А в конце письма было вот что:
"Я Матроса твоего одному человеку подарил, сыну нашей хозяйки, Костя его зовут. Ты не обижайся, Костю на фронт призвали, на Балтику. Когда я пришел с ним прощаться, он обклеивал фотокарточками свой сундучок. Я пришел, а он говорит: "Видишь, Серега, место пустое осталось. Дай Матроса твоего - дырку заклеить". Я сказал: "Не могу, это подарок". Он говорит: "Ты, Серега, жмот". И заплакал. И говорит: "Я, Серега, фронта не боюсь. Я боюсь, что меня первая пуля убьет. А мне надо фрицев сотни три положить. За отца, за брата Витю..." Я говорю: "Не плачь, на Матроса..." Вот как было. А про тебя я ему рассказал и адрес твой дал. Костя обещал зайти, если будет в городе..."
Война подступила совсем близко. Она окружила город.
Дул сухой длинный ветер, такой жаркий, словно он вырывался из громадной гудящей топки.
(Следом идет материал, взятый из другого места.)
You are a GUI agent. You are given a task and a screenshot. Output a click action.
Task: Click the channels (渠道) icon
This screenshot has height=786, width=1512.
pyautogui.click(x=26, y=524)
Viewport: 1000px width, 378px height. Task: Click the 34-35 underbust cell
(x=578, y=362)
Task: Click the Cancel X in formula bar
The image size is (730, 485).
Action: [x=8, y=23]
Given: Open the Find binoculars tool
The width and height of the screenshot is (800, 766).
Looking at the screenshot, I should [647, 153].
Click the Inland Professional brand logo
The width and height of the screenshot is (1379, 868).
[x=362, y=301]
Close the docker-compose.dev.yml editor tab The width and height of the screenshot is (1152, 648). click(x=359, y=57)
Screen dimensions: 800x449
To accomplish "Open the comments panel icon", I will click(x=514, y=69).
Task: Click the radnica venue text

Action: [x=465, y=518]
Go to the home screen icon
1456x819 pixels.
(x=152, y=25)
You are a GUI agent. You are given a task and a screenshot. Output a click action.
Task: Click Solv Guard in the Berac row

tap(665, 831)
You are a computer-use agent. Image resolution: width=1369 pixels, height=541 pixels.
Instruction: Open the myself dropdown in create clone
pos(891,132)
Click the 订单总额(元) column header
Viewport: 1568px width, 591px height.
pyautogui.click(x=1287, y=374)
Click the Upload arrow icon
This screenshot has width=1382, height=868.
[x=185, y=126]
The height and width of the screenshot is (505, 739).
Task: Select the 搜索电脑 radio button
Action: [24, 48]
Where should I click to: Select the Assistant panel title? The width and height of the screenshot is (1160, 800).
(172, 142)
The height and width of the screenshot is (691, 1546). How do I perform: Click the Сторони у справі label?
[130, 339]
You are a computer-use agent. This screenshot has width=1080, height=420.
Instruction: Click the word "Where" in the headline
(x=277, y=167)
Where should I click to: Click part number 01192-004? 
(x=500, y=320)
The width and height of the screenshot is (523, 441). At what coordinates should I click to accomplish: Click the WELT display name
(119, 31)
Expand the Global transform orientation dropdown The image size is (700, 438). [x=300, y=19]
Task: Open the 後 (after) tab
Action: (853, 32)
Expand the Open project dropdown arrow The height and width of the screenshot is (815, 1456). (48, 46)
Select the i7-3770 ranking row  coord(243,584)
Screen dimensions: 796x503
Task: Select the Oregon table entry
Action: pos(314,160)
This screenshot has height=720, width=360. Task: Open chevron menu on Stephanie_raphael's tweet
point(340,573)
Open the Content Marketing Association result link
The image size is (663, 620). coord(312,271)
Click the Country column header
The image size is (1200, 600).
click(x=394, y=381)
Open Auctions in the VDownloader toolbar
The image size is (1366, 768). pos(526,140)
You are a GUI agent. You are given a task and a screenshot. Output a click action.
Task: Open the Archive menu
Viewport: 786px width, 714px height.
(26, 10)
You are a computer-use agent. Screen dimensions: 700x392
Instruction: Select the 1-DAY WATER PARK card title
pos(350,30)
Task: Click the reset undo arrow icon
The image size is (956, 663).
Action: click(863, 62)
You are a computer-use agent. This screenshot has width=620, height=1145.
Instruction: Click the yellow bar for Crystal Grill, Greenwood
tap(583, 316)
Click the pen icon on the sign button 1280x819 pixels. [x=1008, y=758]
Порой в этой топке сжигали что-то ядовитосладкое, обжигающее глаза. Это горели сахар, хлеб, мясо, подожженные бомбами врага.
Ветер дул с одинаково ровной силой днем и ночью. Куда бы ты ни шел, ветер не давал передышки. Улицы казались гигантскими трубами, по которым перегоняли горячий тусклый воздух.
Неизменно упругий напор ветра был непонятен. Прятаться от него за углом - бессмысленно. Ветер поворачивал следом, и здесь, на повороте, у него только прибавлялось силы.
Ветер гнал песок и пыль. Никто не мог смотреть ему прямо в глаза.
Песок хрустел на зубах, стучал по стеклам, картаво кричал под ногами.
Через город шли бесконечные отряды пехотинцев. Люди узнавали об этом, еще не видя их, - по грузному впечатыванию сапог в песок. Тогда люди выходили из подворотен и молча провожали взглядом солдат, цвет которых сливался с цветом ветра. Даже глаза солдат, если удавалось в них заглянуть, были того же, песчаного, цвета.